* What this task involves
Write out the passage of the text below on nonprofit board diversity starting at "Nonprofit boards with" and ending at "and Associates, finds.".

* Extracted text

◆ ◆ ◆ ◆

Nonprofit boards with higher levels of gender, age, and ethnic/racial diversity tend to have more engaged members, a report from the Indiana University Lilly Family School of Philanthropy, in partnership with BoardSource and Johnson, Grossnickle and Associates, finds.
Based on an analysis of BoardSource data, a survey of nonprofit CEOs, and case studies, the report, The Impact of Diversity: Understanding How Nonprofit Board Diversity Affects Philanthropy, Leadership, and Board Engagement (58 pages, PDF), examined the relationship between board diversity and fundraising engagement, advocacy engagement, and board member engagement — that is, how involved board members were in community building and outreach as well as oversight and governance, and whether they stayed on the board for the maximum number of terms. According to the study, boards with higher percentages of women tended to be rated higher by CEOs with respect to engagement in all three areas.
The report also found that boards with higher percentages of members age 39 or younger tended to be more engaged in matters of oversight and governance, showed higher levels of commitment and involvement, and were more likely to ask that fundraising expectations be clearly explained, provide more contacts, and solicit gifts from others. While the report found no significant correlation between the percentage of people of color on a board and engagement levels, boards with a higher percentage of Asian Americans were rated higher by their CEOs in terms of fundraising performance.

◆ ◆ ◆ ◆

* Source data
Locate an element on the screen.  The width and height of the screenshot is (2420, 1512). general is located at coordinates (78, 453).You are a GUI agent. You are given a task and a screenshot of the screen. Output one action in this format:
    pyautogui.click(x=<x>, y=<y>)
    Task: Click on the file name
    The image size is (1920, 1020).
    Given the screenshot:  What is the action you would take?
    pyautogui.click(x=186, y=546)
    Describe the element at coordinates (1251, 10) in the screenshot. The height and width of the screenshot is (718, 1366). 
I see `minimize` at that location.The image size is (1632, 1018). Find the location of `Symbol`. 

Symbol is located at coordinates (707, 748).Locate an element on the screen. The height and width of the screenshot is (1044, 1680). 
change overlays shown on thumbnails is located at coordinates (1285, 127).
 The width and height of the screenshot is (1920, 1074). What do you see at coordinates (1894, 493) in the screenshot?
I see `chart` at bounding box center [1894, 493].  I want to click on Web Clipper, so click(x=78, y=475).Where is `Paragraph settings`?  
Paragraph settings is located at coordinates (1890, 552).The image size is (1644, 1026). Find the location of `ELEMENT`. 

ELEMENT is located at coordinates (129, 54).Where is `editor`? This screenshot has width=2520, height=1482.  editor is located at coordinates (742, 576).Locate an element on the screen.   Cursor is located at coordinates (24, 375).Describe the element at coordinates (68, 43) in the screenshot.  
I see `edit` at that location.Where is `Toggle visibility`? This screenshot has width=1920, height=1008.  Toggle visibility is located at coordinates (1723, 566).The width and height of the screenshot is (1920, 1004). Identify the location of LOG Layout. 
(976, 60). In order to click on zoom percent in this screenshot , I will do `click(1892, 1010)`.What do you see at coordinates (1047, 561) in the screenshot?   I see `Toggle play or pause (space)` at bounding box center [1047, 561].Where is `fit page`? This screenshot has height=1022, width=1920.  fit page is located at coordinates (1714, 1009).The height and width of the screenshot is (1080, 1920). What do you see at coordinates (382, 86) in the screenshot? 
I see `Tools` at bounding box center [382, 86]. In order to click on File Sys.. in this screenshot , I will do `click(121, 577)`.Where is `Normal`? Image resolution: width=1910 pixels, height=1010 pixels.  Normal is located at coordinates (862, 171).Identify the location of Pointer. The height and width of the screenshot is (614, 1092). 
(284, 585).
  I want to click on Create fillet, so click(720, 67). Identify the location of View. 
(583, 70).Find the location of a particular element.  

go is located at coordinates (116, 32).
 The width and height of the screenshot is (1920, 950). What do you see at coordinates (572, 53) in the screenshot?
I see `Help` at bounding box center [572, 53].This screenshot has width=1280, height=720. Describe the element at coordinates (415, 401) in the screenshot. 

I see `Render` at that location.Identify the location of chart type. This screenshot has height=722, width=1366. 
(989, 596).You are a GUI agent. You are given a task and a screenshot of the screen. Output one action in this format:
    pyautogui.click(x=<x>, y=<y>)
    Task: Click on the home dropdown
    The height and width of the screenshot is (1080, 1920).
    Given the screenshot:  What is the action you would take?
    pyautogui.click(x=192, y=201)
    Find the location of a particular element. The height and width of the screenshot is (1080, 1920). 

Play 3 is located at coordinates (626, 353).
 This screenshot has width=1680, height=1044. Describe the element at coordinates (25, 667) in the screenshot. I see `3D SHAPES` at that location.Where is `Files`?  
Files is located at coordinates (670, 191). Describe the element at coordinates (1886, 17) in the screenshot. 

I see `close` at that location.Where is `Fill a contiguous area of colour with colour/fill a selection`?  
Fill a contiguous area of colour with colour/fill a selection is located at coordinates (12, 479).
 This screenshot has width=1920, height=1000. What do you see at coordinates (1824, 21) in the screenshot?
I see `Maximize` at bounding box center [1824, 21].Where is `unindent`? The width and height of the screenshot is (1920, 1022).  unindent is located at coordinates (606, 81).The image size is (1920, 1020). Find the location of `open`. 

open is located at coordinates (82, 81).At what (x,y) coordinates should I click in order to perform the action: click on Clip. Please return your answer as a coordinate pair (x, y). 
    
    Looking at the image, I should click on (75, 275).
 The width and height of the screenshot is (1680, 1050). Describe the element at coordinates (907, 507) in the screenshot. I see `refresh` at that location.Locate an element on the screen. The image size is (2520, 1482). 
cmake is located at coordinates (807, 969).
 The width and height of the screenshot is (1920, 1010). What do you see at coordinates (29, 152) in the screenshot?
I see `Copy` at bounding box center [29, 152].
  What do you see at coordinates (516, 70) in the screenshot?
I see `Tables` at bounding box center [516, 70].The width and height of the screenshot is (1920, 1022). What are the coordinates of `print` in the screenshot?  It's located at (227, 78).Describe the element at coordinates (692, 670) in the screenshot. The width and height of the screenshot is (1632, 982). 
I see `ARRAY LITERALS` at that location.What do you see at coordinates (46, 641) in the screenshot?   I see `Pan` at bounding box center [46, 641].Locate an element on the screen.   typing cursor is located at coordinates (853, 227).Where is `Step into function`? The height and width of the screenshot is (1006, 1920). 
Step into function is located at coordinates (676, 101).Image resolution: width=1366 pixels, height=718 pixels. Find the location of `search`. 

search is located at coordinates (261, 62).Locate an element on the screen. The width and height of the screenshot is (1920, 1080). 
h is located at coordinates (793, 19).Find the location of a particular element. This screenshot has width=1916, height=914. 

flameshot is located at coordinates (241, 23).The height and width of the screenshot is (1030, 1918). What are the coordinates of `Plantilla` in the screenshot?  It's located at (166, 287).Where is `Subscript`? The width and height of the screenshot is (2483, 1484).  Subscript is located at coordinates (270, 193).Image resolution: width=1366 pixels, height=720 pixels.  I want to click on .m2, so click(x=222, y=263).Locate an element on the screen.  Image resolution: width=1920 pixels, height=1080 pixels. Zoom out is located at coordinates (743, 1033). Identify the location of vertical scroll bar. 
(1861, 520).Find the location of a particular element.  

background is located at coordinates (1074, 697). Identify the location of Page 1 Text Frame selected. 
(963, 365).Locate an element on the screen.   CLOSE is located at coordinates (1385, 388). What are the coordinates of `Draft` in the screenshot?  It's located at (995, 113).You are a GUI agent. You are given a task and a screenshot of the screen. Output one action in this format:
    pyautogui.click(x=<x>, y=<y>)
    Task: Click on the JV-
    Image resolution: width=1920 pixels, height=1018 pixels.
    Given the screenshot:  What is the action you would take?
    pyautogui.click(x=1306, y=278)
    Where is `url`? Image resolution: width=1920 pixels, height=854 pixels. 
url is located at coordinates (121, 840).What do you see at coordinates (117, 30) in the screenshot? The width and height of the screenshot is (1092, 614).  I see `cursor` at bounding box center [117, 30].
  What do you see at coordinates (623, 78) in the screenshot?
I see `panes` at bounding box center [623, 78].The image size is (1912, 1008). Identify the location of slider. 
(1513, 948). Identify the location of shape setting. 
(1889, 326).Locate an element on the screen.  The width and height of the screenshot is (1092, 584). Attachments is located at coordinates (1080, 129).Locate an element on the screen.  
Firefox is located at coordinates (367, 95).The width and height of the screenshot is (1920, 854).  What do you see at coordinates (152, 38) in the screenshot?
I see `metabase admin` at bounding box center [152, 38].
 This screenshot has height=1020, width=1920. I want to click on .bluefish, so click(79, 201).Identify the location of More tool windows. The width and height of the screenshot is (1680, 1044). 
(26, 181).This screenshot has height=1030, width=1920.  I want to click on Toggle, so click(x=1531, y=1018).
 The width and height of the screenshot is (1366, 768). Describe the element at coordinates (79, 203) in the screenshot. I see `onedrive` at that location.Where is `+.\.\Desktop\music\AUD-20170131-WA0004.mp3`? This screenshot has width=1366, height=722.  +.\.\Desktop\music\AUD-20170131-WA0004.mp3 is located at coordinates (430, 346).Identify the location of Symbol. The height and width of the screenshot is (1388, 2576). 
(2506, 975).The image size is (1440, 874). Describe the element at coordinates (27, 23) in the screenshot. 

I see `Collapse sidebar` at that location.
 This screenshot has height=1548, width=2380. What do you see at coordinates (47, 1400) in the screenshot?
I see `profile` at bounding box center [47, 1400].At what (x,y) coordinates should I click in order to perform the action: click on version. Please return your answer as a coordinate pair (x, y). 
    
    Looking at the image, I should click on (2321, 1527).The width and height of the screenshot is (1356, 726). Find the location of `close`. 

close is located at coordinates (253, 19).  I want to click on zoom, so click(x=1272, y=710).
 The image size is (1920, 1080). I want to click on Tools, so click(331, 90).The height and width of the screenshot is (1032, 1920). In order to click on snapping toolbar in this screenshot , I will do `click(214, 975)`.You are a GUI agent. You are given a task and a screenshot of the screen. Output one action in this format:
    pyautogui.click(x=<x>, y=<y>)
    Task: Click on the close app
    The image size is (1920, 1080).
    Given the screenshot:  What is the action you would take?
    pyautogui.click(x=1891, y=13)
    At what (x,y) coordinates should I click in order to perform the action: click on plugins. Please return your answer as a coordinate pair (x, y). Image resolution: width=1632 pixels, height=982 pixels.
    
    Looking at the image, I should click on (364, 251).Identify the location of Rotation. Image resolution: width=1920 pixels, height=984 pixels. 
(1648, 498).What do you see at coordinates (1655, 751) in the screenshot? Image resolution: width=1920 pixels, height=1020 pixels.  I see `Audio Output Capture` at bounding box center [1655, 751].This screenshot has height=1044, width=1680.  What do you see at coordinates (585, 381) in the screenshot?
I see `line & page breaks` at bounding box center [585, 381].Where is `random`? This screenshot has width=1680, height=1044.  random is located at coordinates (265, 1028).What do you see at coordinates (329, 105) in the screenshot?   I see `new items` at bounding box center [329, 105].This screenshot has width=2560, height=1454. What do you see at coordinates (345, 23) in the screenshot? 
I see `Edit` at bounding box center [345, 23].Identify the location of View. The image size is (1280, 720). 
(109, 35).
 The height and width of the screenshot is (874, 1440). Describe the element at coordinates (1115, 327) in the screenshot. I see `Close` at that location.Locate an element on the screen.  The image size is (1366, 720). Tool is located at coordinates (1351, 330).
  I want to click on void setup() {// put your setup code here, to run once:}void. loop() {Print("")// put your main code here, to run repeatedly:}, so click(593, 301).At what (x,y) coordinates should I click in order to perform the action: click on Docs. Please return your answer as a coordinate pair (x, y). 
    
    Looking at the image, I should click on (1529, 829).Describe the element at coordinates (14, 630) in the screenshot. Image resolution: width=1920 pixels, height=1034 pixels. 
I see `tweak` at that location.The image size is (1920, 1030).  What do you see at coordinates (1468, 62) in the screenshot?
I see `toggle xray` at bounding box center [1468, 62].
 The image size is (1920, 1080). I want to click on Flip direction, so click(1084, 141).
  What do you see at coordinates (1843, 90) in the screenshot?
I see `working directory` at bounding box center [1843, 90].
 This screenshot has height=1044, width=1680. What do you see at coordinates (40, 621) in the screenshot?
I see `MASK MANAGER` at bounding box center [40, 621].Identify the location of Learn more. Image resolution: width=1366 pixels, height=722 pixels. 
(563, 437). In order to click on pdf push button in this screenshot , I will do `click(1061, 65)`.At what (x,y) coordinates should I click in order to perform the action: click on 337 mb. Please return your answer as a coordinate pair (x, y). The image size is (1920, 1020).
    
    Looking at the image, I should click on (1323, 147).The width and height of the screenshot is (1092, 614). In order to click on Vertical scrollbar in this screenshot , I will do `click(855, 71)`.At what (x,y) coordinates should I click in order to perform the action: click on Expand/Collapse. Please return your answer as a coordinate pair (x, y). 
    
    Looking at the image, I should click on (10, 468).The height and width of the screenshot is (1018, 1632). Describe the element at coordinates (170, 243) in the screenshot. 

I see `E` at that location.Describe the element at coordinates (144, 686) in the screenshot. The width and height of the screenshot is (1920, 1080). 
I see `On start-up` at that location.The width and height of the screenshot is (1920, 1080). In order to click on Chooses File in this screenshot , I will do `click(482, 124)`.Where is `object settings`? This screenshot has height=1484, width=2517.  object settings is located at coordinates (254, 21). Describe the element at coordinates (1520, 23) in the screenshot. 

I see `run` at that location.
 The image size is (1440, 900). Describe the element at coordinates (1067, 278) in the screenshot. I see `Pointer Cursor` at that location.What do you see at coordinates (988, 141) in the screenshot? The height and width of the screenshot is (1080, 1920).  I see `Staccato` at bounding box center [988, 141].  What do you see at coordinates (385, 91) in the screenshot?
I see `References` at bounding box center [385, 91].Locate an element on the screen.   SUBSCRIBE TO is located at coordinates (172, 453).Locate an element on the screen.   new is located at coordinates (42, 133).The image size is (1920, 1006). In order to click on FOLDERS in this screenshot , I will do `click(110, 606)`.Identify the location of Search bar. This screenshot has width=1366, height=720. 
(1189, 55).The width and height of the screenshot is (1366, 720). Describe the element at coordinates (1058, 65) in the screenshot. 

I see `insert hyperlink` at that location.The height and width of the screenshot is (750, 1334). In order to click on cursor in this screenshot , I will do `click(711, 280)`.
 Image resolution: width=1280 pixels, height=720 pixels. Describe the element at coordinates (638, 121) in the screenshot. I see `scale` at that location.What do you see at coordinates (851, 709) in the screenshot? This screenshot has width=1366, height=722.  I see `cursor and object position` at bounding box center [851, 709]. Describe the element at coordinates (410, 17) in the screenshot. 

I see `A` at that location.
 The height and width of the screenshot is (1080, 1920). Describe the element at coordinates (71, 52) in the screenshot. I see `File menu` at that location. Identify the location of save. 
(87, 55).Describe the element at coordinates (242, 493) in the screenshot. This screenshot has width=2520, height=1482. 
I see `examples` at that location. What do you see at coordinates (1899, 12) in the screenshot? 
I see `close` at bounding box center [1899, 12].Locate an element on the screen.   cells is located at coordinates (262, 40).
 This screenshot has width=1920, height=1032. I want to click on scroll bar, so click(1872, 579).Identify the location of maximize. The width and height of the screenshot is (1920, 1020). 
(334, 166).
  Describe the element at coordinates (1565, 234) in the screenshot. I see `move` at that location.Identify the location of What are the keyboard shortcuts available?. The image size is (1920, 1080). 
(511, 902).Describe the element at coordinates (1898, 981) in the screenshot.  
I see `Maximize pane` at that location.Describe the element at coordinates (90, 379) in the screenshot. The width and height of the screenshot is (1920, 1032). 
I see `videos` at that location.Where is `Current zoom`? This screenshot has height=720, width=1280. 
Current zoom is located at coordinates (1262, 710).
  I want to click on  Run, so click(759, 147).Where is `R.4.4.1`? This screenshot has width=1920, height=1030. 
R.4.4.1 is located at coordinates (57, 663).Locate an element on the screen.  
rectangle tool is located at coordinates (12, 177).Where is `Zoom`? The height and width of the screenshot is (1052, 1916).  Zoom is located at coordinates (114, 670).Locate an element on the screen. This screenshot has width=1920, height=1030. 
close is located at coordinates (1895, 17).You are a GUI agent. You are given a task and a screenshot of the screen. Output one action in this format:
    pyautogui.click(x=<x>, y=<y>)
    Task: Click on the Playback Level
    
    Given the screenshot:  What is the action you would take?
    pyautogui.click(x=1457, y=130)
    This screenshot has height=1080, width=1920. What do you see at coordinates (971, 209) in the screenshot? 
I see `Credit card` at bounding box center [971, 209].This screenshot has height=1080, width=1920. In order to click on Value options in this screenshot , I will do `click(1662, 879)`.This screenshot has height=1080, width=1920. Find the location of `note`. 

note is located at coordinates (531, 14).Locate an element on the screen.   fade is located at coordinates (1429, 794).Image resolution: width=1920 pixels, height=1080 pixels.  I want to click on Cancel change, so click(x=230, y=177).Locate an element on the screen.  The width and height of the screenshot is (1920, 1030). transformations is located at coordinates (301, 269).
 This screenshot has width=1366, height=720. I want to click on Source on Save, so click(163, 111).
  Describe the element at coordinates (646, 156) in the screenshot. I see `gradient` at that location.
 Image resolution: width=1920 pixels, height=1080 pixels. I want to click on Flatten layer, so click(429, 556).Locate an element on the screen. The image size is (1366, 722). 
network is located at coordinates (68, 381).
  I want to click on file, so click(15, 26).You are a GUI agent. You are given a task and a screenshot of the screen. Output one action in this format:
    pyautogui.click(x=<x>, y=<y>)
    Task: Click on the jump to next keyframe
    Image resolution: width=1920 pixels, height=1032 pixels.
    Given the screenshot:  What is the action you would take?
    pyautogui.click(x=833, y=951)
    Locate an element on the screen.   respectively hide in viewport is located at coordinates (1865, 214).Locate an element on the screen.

◆ ◆ ◆ ◆

* Response
Nonprofit boards with higher levels of gender, age, and ethnic/racial diversity tend to have more engaged members, a report from the Indiana University Lilly Family School of Philanthropy, in partnership with BoardSource and Johnson, Grossnickle and Associates, finds.